Il caso Laura Boldrini vs il direttore di Huffington Post Mattia Feltri, che a miglior titolo andrebbe rubricato Boldrini vs libertà di stampa, va riassunto in breve. Boldrini ha un blog su HuffPost. Invia un testo, in cui incidentalmente fa un “apprezzamento spiacevole” contro Vittorio Feltri, incidentalmente padre del direttore, accostandolo a termini come “sessismo” e “misoginia”. Il direttore di HuffPost, nel pieno delle sue responsabilità – dunque anche, secondo le leggi sulla stampa, di pubblicare o meno un testo, compresi quelli di collaboratori o blogger “ospiti” – chiede di modificare. Cosa che peraltro può fare per qualsiasi articolo, ovviamente. Boldrini rifiuta e, quale eleganza, minaccia in caso di non pubblicazione di spiattellare “la censura” subita su Facebook. Di fronte a quello che suona un ricatto, Feltri non pubblica. E al post su Fb della “censurata”, risponde sulla homepage del suo giornale.
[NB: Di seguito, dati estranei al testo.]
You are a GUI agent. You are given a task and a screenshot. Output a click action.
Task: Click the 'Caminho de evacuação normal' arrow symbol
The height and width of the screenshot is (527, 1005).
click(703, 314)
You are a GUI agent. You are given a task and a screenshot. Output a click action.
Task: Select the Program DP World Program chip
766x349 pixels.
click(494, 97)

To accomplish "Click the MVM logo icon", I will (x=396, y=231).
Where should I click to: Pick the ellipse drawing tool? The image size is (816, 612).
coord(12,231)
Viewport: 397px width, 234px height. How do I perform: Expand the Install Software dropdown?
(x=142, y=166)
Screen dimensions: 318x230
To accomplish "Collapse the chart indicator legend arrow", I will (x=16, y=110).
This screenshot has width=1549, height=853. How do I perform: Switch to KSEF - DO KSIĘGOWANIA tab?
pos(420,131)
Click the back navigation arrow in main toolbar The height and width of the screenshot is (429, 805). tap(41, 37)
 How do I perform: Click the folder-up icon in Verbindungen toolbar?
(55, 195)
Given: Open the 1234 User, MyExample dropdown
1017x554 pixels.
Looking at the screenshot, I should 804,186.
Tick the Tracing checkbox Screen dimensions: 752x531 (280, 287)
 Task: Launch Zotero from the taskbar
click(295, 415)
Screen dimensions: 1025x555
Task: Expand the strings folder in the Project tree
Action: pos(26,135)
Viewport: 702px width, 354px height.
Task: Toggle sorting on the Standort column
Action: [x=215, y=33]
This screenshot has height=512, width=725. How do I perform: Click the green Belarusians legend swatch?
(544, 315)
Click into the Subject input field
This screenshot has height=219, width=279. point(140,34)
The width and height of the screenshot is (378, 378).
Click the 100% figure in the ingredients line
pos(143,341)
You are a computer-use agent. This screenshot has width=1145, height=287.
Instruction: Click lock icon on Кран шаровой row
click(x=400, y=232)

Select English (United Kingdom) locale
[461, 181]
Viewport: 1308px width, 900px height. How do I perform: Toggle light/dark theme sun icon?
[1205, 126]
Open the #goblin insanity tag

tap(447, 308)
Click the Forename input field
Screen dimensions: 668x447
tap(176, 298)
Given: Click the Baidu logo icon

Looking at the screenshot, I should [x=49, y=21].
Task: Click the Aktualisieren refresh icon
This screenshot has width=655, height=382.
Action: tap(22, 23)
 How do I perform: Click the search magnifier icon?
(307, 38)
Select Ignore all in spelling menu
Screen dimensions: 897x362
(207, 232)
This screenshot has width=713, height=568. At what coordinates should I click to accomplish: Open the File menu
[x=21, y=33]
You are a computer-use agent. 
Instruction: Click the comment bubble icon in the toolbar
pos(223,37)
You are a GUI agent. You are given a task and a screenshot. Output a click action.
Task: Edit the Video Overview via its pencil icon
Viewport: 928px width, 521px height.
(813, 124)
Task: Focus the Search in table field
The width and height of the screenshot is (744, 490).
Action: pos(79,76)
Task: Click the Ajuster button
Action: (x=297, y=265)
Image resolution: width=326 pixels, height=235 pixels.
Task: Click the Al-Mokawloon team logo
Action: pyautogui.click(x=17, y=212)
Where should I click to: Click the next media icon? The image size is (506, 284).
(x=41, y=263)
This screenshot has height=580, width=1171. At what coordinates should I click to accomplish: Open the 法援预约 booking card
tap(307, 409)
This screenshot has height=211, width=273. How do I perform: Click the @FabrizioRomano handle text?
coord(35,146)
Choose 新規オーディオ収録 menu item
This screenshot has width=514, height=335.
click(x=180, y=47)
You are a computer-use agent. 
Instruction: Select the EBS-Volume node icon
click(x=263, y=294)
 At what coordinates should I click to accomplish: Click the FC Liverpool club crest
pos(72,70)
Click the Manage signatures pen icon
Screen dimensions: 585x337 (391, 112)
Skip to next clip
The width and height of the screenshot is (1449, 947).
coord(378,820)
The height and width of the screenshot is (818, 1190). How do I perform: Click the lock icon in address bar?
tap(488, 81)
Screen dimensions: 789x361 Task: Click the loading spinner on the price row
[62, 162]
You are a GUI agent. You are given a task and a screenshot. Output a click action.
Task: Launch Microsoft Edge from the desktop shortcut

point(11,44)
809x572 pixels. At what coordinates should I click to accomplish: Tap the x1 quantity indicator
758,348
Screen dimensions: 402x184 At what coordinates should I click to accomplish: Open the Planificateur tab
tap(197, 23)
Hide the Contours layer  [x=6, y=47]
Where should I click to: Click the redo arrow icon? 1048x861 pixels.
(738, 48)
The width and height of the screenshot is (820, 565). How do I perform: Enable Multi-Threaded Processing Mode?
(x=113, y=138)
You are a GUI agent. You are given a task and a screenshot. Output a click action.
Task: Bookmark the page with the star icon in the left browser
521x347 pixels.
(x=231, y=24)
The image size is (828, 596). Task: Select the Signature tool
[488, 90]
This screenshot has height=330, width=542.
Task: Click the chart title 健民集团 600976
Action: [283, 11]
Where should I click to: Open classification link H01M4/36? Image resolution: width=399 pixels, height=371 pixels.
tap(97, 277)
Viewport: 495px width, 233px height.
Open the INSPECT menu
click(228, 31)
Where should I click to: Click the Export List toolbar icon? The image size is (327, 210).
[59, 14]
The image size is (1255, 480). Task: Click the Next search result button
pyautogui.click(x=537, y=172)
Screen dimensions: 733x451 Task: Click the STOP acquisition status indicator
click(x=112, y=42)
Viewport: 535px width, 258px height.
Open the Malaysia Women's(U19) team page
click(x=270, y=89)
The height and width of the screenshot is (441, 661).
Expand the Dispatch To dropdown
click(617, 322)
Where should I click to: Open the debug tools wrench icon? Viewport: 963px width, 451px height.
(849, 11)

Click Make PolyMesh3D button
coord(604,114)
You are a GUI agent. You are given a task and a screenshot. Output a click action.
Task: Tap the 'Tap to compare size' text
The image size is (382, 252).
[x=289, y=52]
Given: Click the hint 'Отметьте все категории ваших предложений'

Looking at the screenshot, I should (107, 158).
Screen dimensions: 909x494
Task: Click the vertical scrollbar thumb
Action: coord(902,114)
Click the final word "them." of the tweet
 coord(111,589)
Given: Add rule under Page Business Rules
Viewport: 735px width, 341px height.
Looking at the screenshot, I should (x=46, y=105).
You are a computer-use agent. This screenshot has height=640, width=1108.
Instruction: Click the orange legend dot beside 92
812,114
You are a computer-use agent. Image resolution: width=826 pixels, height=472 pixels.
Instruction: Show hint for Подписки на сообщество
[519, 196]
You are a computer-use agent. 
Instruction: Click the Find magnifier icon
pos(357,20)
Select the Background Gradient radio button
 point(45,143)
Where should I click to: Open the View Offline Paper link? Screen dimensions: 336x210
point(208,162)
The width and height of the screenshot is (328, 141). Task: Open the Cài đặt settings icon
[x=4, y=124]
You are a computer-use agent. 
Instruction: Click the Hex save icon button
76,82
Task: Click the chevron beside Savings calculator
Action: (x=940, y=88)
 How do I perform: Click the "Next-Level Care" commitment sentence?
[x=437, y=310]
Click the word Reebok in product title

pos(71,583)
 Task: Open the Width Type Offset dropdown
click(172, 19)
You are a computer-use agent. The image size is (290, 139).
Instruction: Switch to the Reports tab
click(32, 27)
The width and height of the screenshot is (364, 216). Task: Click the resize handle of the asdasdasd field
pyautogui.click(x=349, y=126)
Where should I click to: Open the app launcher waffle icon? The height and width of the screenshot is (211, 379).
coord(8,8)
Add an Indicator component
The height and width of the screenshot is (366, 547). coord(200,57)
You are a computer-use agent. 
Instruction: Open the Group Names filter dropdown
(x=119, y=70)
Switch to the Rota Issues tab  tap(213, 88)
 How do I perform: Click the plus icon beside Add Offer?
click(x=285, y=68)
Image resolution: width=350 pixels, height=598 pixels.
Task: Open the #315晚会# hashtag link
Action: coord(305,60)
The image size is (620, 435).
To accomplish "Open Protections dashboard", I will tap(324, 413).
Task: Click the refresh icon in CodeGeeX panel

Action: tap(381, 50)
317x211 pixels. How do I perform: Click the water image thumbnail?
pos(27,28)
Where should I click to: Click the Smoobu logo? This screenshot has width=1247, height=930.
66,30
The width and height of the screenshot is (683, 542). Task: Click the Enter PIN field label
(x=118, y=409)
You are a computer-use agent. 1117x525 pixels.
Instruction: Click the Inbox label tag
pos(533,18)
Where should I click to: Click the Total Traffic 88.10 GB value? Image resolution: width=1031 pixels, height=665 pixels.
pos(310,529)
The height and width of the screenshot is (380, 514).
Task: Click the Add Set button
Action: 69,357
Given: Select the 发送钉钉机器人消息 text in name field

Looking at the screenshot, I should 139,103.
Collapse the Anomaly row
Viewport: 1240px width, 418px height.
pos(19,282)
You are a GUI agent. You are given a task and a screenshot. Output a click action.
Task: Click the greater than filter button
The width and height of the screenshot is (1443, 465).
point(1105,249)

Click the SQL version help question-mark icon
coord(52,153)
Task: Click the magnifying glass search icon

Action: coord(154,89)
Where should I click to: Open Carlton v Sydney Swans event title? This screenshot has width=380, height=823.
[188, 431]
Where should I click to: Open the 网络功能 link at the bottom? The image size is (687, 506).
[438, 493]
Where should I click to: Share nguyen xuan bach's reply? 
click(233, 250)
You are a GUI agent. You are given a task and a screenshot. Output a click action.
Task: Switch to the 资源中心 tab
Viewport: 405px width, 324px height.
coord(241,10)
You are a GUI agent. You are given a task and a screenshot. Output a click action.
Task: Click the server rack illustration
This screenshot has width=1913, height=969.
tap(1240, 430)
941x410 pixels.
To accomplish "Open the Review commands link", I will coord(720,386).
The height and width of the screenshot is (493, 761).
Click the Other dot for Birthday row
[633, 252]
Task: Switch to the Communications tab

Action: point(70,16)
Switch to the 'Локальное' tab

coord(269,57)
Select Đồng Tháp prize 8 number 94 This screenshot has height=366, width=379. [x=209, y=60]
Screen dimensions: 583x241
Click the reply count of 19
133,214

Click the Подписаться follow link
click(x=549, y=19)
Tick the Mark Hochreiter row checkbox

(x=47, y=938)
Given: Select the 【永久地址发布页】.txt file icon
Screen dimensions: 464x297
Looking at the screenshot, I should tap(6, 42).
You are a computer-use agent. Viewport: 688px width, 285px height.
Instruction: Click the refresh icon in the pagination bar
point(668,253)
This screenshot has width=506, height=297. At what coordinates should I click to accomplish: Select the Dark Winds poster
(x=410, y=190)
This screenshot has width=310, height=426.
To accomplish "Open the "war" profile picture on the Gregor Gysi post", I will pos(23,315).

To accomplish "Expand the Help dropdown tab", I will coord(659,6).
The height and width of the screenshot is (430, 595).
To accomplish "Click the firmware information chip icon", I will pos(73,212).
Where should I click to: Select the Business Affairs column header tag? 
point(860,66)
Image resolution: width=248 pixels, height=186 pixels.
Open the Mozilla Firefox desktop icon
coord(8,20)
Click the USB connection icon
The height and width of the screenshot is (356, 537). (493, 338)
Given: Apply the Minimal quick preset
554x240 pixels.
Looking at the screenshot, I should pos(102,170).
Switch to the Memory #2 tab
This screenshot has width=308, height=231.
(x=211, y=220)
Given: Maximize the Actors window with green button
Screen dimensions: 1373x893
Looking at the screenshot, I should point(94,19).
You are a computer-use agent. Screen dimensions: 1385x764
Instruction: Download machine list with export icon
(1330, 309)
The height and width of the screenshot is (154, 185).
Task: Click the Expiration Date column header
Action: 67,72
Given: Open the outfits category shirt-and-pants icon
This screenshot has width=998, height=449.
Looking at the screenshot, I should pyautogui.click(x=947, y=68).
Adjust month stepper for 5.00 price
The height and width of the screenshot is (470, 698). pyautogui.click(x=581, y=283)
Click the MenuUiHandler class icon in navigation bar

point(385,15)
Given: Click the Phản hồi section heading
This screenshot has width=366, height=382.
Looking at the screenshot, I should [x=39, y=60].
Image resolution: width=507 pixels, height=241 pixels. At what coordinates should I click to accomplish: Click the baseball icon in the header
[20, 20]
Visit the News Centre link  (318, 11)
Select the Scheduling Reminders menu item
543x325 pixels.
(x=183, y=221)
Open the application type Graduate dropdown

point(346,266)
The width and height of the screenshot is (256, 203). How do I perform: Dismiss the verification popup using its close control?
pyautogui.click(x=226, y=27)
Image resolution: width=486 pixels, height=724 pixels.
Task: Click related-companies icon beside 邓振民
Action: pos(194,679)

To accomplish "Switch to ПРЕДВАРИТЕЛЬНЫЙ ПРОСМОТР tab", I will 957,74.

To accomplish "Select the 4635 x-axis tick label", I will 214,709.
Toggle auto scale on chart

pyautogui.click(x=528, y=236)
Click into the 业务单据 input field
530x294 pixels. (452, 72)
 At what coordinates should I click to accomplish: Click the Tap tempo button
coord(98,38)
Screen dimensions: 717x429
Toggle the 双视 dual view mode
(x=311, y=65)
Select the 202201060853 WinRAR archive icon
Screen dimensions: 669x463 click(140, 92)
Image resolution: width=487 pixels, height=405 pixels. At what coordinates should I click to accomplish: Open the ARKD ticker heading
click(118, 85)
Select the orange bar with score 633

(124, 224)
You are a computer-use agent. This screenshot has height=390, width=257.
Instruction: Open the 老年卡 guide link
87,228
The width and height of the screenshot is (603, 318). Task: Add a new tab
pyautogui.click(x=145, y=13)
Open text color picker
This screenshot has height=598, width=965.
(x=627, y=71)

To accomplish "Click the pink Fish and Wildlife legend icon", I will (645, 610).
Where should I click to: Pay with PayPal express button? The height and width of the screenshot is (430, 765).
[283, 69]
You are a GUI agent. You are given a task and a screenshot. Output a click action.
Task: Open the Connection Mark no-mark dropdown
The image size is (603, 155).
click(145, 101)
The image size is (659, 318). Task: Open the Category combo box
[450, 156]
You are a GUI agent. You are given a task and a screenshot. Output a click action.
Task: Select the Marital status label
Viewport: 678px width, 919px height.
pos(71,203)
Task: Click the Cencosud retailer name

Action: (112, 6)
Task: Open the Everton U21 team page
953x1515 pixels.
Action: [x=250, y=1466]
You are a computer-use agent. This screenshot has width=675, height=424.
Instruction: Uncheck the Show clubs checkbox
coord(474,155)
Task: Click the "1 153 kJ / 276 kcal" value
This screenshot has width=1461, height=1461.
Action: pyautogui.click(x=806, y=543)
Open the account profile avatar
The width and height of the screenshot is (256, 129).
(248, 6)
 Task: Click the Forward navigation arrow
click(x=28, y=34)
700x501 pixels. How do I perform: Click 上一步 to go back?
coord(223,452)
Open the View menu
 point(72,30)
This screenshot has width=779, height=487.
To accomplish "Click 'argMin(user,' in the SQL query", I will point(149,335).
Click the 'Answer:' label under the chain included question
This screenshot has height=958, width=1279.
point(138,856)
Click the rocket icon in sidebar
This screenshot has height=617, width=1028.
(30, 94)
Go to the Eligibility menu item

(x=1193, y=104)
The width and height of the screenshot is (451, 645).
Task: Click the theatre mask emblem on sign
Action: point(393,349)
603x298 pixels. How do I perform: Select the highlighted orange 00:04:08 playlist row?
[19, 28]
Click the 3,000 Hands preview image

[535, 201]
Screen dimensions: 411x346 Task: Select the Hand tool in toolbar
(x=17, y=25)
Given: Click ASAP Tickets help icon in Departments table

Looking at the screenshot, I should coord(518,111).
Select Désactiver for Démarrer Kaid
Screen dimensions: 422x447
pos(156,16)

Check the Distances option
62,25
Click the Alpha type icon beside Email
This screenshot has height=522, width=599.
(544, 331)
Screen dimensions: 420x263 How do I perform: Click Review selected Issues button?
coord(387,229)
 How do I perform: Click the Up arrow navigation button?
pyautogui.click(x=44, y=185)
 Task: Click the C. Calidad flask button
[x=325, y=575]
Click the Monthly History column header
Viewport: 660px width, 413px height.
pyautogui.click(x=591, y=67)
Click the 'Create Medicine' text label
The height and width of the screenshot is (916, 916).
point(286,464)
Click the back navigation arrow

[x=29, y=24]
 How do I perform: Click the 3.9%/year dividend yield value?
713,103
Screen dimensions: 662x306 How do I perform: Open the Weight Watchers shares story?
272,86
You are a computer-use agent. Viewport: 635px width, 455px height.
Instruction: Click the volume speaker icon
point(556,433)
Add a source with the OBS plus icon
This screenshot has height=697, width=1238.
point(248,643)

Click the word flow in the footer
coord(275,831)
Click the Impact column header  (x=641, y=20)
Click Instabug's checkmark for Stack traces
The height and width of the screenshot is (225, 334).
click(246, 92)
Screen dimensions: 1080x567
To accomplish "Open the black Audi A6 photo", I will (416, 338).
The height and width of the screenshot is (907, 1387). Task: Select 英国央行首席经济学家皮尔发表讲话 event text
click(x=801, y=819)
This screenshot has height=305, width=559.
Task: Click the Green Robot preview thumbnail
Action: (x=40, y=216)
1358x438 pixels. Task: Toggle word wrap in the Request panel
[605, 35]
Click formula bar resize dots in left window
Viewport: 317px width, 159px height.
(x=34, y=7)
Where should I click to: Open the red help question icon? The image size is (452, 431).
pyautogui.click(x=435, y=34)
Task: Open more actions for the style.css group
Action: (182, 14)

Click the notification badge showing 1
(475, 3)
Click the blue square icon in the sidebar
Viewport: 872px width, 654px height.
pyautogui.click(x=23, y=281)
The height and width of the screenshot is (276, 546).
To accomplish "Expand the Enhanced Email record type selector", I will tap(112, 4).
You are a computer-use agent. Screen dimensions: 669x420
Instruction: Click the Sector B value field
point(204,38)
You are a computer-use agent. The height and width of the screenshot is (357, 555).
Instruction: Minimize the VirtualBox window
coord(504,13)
Segue sviluppo molto chiassoso e poco intelligente: una quantità di giornalisti (per limitarsi alla professione) che pure la legge e le regole dovrebbero conoscere, ha solidarizzato con Boldrini e accusato Mattia Feltri di censura. Ritenendo tutti, evidentemente, che la responsabilità di cosa pubblicare su una testata giornalistica sia dei collaboratori. Perché non tornare all’assemblearismo? Altre dozzine di cervelli da tastiera ma senza tesserino hanno parlato di casta e familismo, ma de minimis. Al netto di questa epifania di ignoranza democratica e delle regole, ci sono due cose serie e gravi che il caso Boldrini vs libertà di stampa fa emergere. Il primo è l’atteggiamento dell’Ordine dei giornalisti; il secondo riguarda un tema più ampio, la minaccia alla libertà di stampa – un po’ pomposamente diremmo quindi alla democrazia – costituita da una nuova forma totalitaria: la censura da parte di una “opinione diffusa” o popolare, non per forza maggioritaria, contro chiunque esprima idee e posizioni differenti.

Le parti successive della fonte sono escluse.